(Items from a data source):

==================================================

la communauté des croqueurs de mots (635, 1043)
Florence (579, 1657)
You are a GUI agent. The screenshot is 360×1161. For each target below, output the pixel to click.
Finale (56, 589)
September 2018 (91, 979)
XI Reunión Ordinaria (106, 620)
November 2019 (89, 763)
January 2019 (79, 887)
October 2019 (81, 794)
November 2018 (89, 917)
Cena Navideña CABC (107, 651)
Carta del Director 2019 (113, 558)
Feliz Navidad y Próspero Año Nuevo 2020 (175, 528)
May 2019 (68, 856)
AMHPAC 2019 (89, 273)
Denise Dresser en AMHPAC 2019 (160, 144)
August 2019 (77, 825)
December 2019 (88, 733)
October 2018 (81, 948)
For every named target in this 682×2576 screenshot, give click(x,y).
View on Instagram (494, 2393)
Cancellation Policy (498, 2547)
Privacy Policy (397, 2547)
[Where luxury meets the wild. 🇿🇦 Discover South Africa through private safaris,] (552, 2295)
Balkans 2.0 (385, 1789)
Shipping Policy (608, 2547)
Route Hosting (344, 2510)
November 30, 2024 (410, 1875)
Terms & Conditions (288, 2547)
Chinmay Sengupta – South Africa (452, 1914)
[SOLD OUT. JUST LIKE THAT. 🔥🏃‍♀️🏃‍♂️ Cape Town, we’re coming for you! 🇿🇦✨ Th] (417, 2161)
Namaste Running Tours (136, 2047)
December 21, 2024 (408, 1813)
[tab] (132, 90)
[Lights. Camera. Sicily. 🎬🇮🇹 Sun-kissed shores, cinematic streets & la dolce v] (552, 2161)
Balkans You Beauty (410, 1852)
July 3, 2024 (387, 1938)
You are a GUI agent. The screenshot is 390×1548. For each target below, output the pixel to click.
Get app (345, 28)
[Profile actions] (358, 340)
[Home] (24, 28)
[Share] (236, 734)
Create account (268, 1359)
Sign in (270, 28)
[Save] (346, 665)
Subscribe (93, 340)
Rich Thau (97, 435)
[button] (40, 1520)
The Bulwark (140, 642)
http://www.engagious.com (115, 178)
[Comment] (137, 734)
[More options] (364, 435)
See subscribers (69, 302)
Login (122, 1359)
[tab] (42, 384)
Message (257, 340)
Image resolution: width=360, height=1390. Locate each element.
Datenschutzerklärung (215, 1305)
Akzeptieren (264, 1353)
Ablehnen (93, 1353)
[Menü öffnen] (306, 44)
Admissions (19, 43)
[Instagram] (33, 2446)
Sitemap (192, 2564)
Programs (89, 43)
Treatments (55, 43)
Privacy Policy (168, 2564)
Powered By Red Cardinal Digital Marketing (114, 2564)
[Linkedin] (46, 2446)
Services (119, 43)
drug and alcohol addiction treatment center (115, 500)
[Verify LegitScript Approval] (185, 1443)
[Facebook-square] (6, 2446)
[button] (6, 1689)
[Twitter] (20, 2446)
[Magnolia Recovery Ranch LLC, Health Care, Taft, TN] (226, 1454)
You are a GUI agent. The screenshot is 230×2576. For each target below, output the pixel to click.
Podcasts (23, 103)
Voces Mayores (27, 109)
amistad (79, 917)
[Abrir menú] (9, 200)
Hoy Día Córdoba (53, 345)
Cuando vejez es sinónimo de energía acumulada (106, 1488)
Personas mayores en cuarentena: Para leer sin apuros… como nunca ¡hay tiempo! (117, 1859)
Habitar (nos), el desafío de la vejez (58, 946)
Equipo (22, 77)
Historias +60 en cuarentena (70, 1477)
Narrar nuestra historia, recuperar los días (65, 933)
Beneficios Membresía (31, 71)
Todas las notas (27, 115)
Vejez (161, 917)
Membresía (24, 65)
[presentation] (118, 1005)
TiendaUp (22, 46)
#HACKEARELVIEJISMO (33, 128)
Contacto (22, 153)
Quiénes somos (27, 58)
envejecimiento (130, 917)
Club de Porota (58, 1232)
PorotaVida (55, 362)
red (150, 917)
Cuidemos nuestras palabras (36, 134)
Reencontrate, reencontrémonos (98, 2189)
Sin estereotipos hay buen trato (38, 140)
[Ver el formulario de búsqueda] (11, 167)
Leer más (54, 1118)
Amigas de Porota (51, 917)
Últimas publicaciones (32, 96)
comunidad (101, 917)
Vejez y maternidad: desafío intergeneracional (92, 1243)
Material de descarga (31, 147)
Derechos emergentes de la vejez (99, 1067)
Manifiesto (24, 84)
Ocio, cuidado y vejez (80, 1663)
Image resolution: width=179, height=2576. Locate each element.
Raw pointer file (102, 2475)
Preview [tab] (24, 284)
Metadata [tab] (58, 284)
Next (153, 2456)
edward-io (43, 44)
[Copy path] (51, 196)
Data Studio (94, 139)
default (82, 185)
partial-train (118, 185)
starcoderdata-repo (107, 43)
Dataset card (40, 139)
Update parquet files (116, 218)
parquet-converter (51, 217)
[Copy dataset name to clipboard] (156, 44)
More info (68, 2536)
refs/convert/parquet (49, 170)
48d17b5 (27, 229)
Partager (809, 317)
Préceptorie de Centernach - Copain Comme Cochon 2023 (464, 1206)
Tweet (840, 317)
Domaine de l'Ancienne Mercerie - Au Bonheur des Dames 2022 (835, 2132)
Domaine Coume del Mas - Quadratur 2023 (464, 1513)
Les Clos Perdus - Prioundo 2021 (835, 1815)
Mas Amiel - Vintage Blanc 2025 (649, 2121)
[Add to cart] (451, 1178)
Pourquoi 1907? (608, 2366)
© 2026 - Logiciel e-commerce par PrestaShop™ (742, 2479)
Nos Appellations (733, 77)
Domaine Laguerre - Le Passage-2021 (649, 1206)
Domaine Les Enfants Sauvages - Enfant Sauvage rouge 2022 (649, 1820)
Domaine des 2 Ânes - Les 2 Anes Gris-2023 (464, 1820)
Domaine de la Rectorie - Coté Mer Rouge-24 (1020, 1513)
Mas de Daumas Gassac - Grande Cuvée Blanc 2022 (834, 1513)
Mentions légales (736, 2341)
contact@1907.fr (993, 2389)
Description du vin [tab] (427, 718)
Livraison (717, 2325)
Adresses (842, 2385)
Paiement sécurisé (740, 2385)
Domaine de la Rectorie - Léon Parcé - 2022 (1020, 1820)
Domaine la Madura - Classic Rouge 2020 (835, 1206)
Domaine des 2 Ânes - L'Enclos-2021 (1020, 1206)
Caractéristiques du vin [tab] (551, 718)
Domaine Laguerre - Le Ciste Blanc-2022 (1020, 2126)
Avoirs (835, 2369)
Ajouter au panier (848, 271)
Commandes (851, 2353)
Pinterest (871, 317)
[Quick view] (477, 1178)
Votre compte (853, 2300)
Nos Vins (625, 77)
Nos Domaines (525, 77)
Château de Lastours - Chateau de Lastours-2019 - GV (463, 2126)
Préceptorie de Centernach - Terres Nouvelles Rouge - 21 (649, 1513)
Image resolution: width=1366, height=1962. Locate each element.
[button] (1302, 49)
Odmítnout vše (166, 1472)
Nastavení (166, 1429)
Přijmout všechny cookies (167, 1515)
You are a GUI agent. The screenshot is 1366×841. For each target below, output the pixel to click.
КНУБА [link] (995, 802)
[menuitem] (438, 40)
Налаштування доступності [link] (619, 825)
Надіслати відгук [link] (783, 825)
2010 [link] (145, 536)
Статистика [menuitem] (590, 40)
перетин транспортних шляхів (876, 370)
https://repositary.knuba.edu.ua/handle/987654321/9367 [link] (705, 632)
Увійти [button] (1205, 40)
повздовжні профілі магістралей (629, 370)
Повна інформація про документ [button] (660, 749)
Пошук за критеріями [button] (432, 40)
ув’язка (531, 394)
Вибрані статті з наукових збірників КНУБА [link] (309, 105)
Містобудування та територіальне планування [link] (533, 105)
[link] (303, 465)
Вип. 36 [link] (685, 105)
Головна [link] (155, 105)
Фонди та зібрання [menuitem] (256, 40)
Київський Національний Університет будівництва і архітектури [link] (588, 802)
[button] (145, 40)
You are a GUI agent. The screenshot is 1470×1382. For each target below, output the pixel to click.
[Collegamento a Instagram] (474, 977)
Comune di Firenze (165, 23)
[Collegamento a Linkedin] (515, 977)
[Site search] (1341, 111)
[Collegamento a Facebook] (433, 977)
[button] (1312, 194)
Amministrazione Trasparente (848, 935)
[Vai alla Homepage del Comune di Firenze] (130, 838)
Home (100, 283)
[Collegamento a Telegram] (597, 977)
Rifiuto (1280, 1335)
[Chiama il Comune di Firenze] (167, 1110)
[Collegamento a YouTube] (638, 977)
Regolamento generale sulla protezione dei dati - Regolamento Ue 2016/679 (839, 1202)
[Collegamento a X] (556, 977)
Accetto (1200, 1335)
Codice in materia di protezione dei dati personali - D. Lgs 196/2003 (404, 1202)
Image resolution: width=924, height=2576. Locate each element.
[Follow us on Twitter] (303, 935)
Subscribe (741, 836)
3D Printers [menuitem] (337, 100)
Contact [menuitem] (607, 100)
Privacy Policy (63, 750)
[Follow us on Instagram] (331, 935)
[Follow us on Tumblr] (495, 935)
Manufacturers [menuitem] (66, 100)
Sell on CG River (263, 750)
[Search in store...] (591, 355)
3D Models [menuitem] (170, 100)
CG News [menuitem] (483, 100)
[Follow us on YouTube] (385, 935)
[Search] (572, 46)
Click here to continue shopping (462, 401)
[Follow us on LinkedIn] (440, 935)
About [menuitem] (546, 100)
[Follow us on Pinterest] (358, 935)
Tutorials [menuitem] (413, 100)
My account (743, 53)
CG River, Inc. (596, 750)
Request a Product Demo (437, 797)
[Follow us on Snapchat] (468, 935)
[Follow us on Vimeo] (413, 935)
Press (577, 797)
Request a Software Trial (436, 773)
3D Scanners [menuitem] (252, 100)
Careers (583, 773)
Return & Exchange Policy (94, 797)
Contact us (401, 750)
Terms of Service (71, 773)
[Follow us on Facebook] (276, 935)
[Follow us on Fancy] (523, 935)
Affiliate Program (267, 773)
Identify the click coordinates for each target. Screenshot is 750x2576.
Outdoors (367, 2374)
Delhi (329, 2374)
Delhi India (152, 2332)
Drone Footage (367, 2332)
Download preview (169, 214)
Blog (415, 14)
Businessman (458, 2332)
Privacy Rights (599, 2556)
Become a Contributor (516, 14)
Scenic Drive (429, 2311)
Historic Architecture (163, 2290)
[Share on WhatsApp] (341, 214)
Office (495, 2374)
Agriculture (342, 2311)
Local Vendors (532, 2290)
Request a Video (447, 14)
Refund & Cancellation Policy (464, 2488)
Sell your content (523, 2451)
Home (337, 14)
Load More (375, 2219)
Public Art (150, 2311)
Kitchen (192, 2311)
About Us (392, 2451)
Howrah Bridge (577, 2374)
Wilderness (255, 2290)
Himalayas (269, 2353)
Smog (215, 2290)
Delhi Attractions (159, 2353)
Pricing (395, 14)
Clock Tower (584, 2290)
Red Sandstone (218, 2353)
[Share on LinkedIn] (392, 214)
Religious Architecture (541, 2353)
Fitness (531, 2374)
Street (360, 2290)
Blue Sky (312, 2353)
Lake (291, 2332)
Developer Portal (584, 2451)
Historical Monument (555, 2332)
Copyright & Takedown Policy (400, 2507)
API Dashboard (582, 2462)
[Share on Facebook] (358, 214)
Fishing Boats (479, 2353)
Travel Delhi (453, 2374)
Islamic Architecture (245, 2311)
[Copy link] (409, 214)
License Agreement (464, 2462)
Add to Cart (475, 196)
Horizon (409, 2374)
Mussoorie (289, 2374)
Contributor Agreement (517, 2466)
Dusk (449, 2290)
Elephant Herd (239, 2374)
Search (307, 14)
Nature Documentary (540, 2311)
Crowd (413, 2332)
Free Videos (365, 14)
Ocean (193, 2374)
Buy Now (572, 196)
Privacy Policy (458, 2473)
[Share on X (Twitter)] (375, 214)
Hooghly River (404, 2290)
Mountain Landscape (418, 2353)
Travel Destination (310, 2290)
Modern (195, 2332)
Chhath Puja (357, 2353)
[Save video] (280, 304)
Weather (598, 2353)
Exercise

==================================================

(Exercise requirements): Of the lines above, retype only those from the line containing "Codice in materia" through the line containing "Businessman (458, 2332)", including both, exactly.

(Reply):
Codice in materia di protezione dei dati personali - D. Lgs 196/2003 (404, 1202)
Image resolution: width=924, height=2576. Locate each element.
[Follow us on Twitter] (303, 935)
Subscribe (741, 836)
3D Printers [menuitem] (337, 100)
Contact [menuitem] (607, 100)
Privacy Policy (63, 750)
[Follow us on Instagram] (331, 935)
[Follow us on Tumblr] (495, 935)
Manufacturers [menuitem] (66, 100)
Sell on CG River (263, 750)
[Search in store...] (591, 355)
3D Models [menuitem] (170, 100)
CG News [menuitem] (483, 100)
[Follow us on YouTube] (385, 935)
[Search] (572, 46)
Click here to continue shopping (462, 401)
[Follow us on LinkedIn] (440, 935)
About [menuitem] (546, 100)
[Follow us on Pinterest] (358, 935)
Tutorials [menuitem] (413, 100)
My account (743, 53)
CG River, Inc. (596, 750)
Request a Product Demo (437, 797)
[Follow us on Snapchat] (468, 935)
[Follow us on Vimeo] (413, 935)
Press (577, 797)
Request a Software Trial (436, 773)
3D Scanners [menuitem] (252, 100)
Careers (583, 773)
Return & Exchange Policy (94, 797)
Contact us (401, 750)
Terms of Service (71, 773)
[Follow us on Facebook] (276, 935)
[Follow us on Fancy] (523, 935)
Affiliate Program (267, 773)
Identify the click coordinates for each target. Screenshot is 750x2576.
Outdoors (367, 2374)
Delhi (329, 2374)
Delhi India (152, 2332)
Drone Footage (367, 2332)
Download preview (169, 214)
Blog (415, 14)
Businessman (458, 2332)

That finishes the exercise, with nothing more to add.